(Saved entries)
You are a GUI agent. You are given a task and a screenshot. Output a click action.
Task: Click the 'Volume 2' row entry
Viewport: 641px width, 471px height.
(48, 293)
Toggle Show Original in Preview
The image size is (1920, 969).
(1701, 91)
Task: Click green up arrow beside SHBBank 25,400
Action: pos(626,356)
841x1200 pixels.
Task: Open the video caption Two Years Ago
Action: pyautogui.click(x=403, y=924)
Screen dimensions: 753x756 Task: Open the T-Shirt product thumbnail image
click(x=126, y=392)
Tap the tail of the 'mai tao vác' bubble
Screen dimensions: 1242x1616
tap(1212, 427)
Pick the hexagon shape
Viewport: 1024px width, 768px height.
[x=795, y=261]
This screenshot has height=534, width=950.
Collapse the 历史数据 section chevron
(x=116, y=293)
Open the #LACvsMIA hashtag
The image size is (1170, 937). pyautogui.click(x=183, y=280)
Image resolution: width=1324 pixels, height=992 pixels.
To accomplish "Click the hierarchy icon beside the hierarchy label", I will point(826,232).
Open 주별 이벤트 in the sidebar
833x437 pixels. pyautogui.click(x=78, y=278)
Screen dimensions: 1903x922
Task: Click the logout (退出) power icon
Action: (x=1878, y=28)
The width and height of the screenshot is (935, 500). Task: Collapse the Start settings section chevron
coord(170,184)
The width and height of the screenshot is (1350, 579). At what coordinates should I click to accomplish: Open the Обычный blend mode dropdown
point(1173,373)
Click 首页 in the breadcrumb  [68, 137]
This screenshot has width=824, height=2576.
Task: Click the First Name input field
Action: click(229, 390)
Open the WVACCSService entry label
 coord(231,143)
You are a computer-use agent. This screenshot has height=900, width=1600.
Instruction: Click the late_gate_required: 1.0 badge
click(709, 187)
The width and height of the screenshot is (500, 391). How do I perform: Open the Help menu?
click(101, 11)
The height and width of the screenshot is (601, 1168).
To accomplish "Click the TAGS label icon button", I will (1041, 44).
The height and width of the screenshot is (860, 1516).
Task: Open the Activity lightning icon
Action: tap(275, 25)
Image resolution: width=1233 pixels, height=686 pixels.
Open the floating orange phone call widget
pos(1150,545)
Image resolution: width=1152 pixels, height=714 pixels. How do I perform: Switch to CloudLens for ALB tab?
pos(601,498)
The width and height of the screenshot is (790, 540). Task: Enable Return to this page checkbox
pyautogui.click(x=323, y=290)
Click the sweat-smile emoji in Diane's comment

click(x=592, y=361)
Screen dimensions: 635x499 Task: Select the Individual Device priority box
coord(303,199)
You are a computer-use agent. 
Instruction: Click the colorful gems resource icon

* _Assignment_: Check each line of the records above for "computer", and copy those that have it.

* _Answer to this exercise_:
You are a computer-use agent. This screenshot has height=900, width=1600.
You are a computer-use agent. 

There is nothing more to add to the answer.